Она вздохнула и отхлебнула горячего чая. Уэнди дала ей в руки чашку, но прежде усадила в кресло и укутала мохеровым пледом. Голова до сих пор кружилась, а грудь и горло болели. Слабость и шок – вот что она ощущала, однако в глубине ее существа расцветали умиротворение и благодарность. Чай горячий, плед теплый, она живая. Берди взглянула на отца, которого сразу вызвали в «Третье желание», и он улыбнулся, потом посмотрела на Макса.
– Вы знали, – повторила Берди обвинительным тоном.
Макс едва заметно кивнул. Глаза за стеклами очков смотрели печально.
– Думаю, что догадался бы сразу, если бы не Уоррен Дейли. Она… Бервин… всегда была очень… впечатлительной. Любые события переживала напряженно и глубоко, но особенно острые чувства питала ко мне. Всегда. Мы были невероятно близки. – Он опустил голову и неловко пошевелился в кресле. (Заерзал, мысленно определила Берди.) Ему не хотелось об этом думать, но он заставлял себя: знал, что должен высказаться, – поэтому после долгого молчания продолжил: – Но безраздельное совместное существование не устраивало ни одного из нас. Бервин постоянно твердила, что не создана для брака. Так и есть. И я тоже не создан для брака. Ни одному из нас не следовало ни с кем сближаться. Это не наш путь. Мы пугаемся. Брак… – улыбнулся он с усилием, – вреден для нашего психического здоровья.
– Не говори так, папа! – запротестовала сидевшая рядом Уэнди, но Макс лишь рассеянно погладил дочь по руке.
– Я пытался получить все и сразу. Хотел держать Бервин при себе и в то же время оставаться свободным. Много работал. Вел светскую жизнь.

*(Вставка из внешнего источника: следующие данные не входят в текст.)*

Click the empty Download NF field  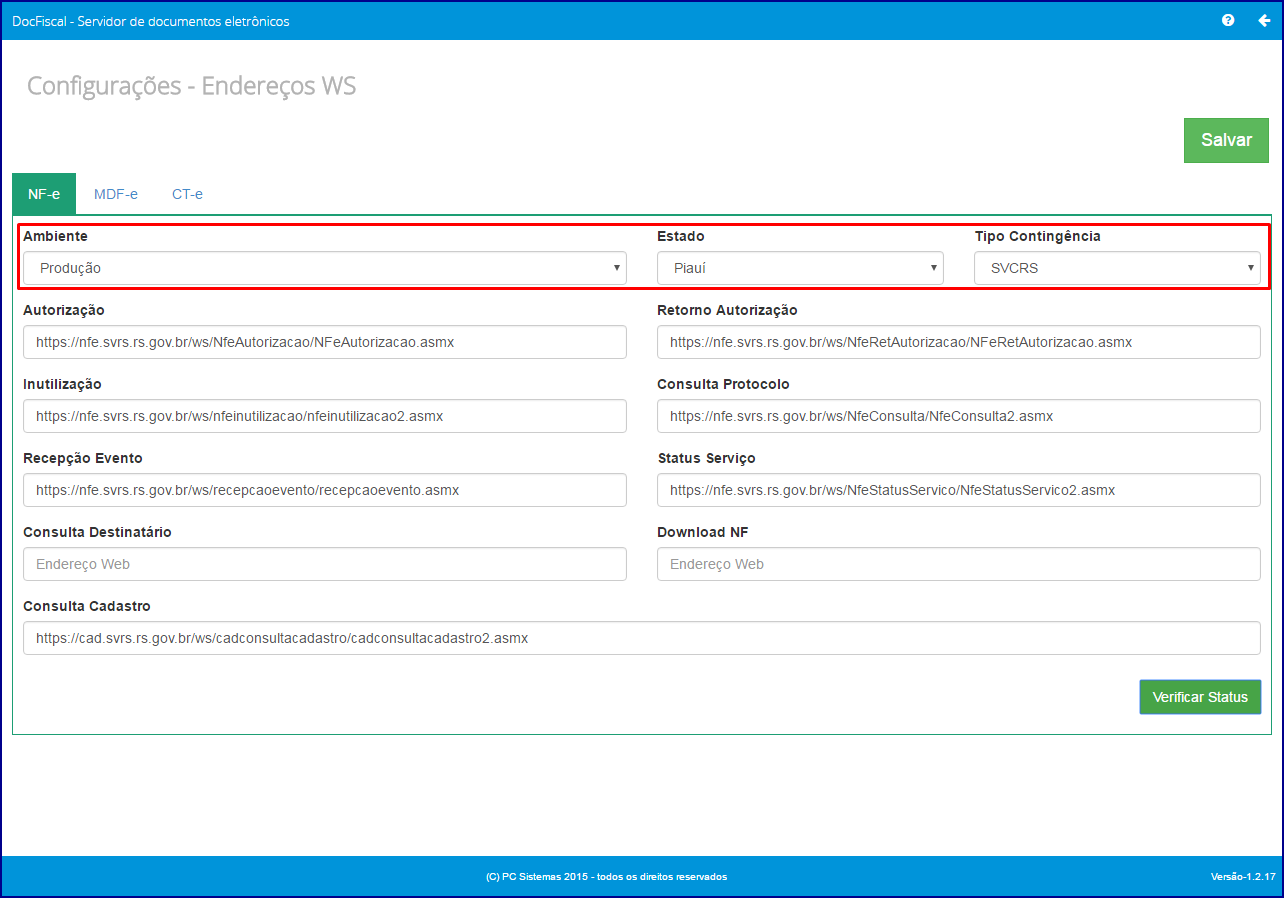point(958,564)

Делал для нее все, однако стремился сохранить дистанцию. Не допускал ни малейшего контроля. Наверное, подобный диагноз поставил бы психоаналитик. В результате Бервин едва не сошла с ума, перестала работать, но оказалась смелее меня и решилась на разрыв. Просто села в машину, уехала и не вернулась. Вскоре я понял, что так лучше. Мы встречались, хотя и не слишком часто. Я заводил подружек, но ее это не волновало. Бервин понимала, как мало они для меня значат. Мимолетное развлечение, не более.

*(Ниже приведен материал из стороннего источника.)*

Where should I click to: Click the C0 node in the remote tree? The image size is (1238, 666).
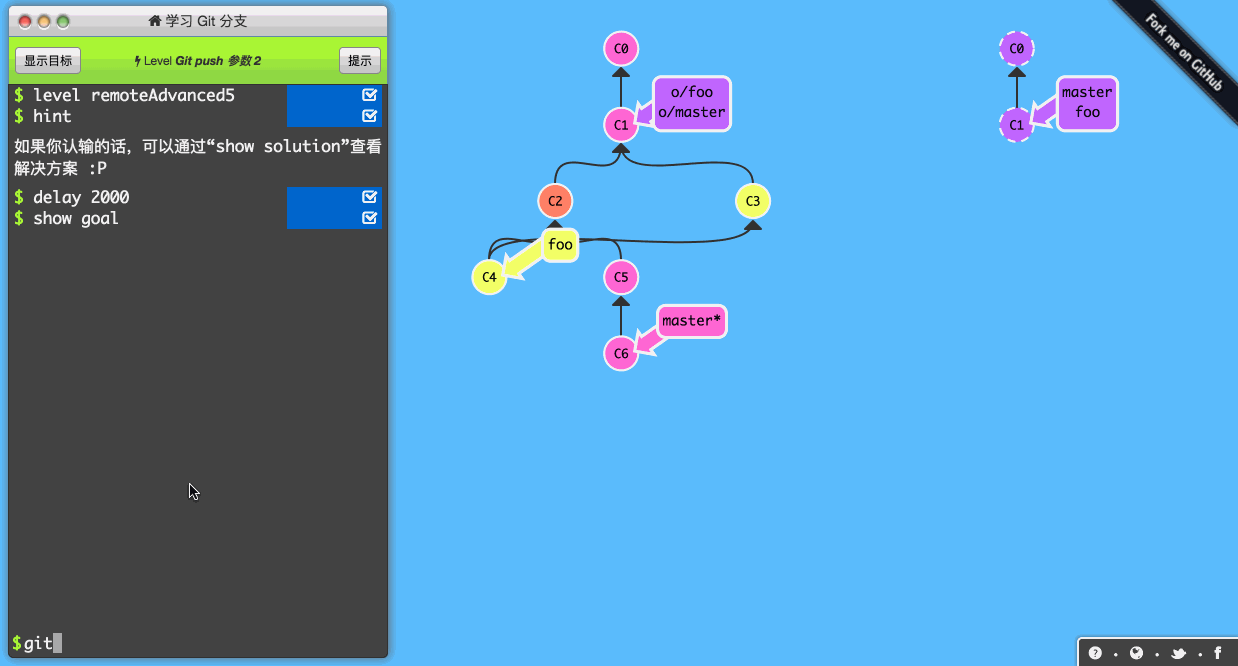1016,48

– Старый распутник, – без тени осуждения произнесла Иза и, склонив голову, элегантно сделала глоток чаю из фарфоровой чашки.
Тоби посмотрел на нее с восхищением: воплощенная тетушка Дора.
– А потом явилась Мэй, – прохрипела Берди.
Макс кивнул:
– За неделю до вечеринки мы встретились в ресторане, и я рассказал Бервин о грядущих переменах. Она восприняла новость спокойно: решила, что я веду себя глупо. Настолько глупо, что предстоящий брак нисколько ее не встревожил. Бервин не находила в Мэй ничего интересного и привлекательного. Полагаю, как и все вы. – Макс грустно улыбнулся. – Бедняжка Мэй.
Берди заметила, что Уэнди и Дуглас тайком переглянулись.
– Поэтому я повел себя самоуверенно и нахально, – вздохнул Макс. – Наверное, снова захотел получить все и сразу. Позвал Бервин сюда под предлогом работы над портретом, чтобы держать при себе обеих. Так все оказались рядом, под присмотром: Бервин, Мэй, Иза.
Иза. Всегда и везде Иза. Берди улыбнулась.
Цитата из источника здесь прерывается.